# Thinking about starting judo in a few months



## SuperFLY (Sep 11, 2012)

Hi all,

Basically, I'll be grading for my Karate shodan in around 6 weeks and also do aikido. i am a 6th kyu in aikido and just do it once a week with a friend (for a bit over a year now).

if im honest, im lacking in motivation for aikido. i liked learning how to ukemi, core movements and the throws.. they've helped my karate bunkai definitely but i think id like something a little more 'hands on' as it were.

im finding it hard to describe what i feel aikido is lacking for me but all i can say is im very interested to try judo as a lot, if not all of the takedowns we do in karate stem from judo and im interested to learn the more 'pure' forms.
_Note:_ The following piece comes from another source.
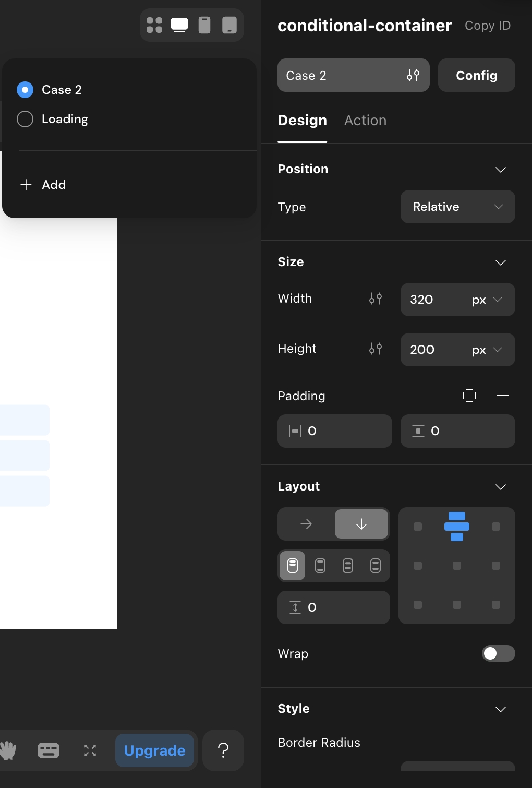Click the Config button

pyautogui.click(x=477, y=75)
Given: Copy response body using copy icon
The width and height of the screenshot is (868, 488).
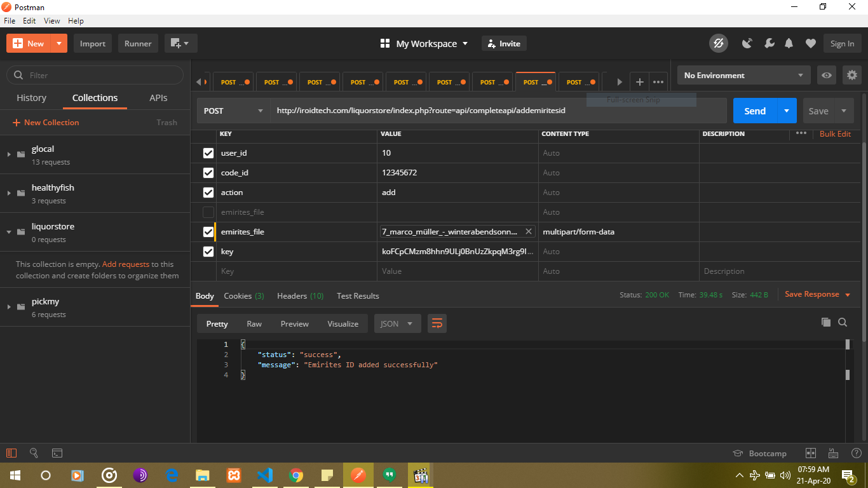Looking at the screenshot, I should (x=825, y=322).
there is a school pretty local thats apparently 'the best in the uk' so once my shodan grading is out of the way i think i might pop down and see what its all about 

hopefully my previous knowledge in both arts should help give me a bit of a kick start if i do decide to pursue it

just thought id post up, say hi and im sure i'll be back with some questions if and when i decide to continue with it


----------



## Steve (Sep 11, 2012)

SuperFLY said:


> Hi all,
> 
> Basically, I'll be grading for my Karate shodan in around 6 weeks and also do aikido. i am a 6th kyu in aikido and just do it once a week with a friend (for a bit over a year now).
> 
> ...


Do it.  You won't regret it.


----------



## Tony Dismukes (Sep 11, 2012)

If you have the right teacher, judo is a lot of fun.


----------



## Steve (Sep 11, 2012)

Of course, BJJ is more fun.


----------



## Manny (Sep 12, 2012)

Go ahead and try Ju-Do, there is a chance you will like it alot. I did very little judo as a boy back in the 70's, in those years Ju-Do was the king of the hill in my city, in fact it was called in that time Defensa Personal (Self Defense) and even Karate did exist in my city we had more Ju-Do Dojos (two or three if I recall) and only one Karate Dojo.
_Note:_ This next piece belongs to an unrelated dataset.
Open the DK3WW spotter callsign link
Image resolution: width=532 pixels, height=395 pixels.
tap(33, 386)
Like you, I've been involved in aikido (I practiced very little, just once a month when some black belts get together exachanging techs, the buch consit on two aikidokas, two karatekas, one tkdoing, one budo taijutsu and two lima lamas), and did for more than a year Kenpo Karate so i recomend do some crosstraining.

I want to take aikido clases more oftehn and yes I've been thinking about judo clases too.

Manny


----------